I found this app to be quick and simple enough for day-to-day use. I could quickly access easily understood phrases I needed to communicate. The search feature is essential to save time that would otherwise be spent poring through sections to find exactly what you need.
However, the app would benefit greatly from a “favorites” category that would allow physicians to rapidly access commonly used phrases. The app does a decent job of condensing the massive medical lexicon to essential phrases, but there will most likely be a few missing phrases physicians will need. The medical history section is useful, but a little confusing to edit and the medical center search function is not very robust. The main challenge with this app is that it is designed to be used by one individual: the doctor or the patient. Without a second device for the other individual to use, the process of asking and answering questions quickly becomes tedious, as you have to return to the main menu, switch to the other individual, then find the phrase needed. Many of the phrases are designed to be answered with a simple “yes” or “no,” but not the majority.
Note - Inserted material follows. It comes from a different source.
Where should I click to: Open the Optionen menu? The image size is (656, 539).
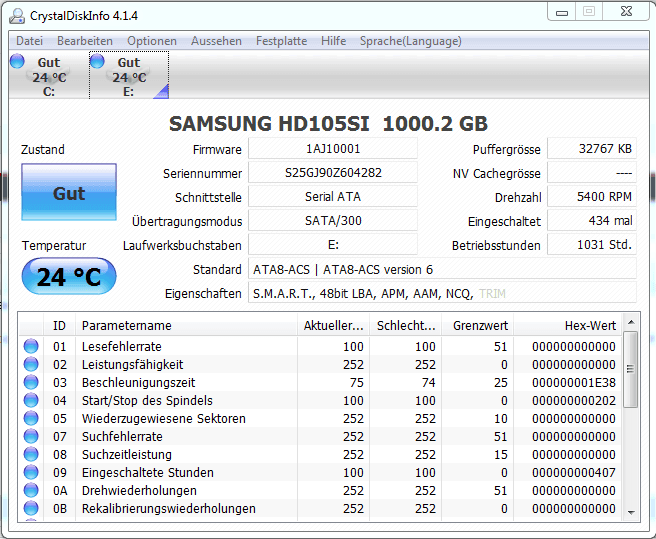[152, 41]
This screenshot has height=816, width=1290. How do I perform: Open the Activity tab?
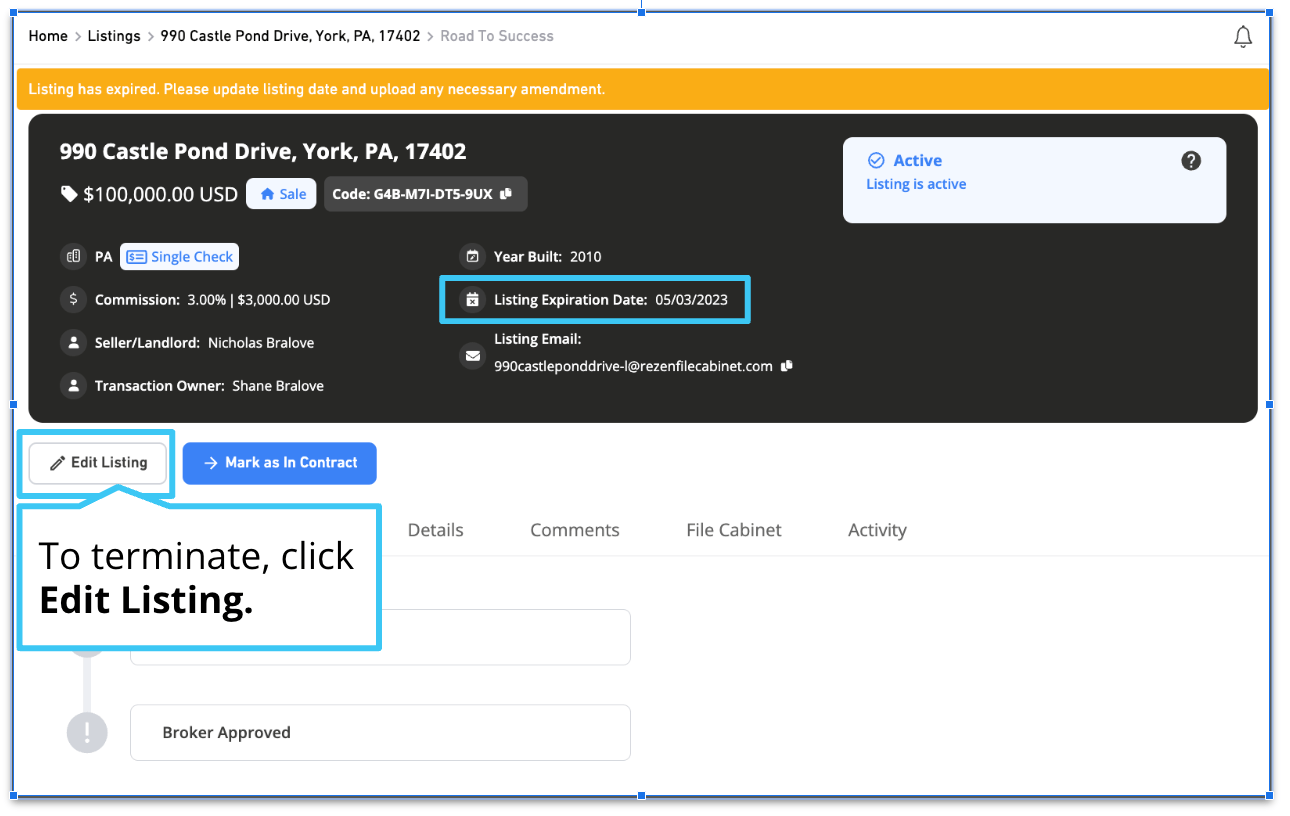[877, 530]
As a primary care physician in a multi-ethnic, urban area, it is helpful to have this kind of app available for quick use and the simplified interface helps to greatly speed along the process of communication. It is unlikely that new features will be added, so what you see is what you get. This, along with the other limitations mentioned are balanced by the fact that the app is free and doesn’t require an Internet connection to use, resulting in zero cost. I’d recommend at giving it a try before moving to more expensive options.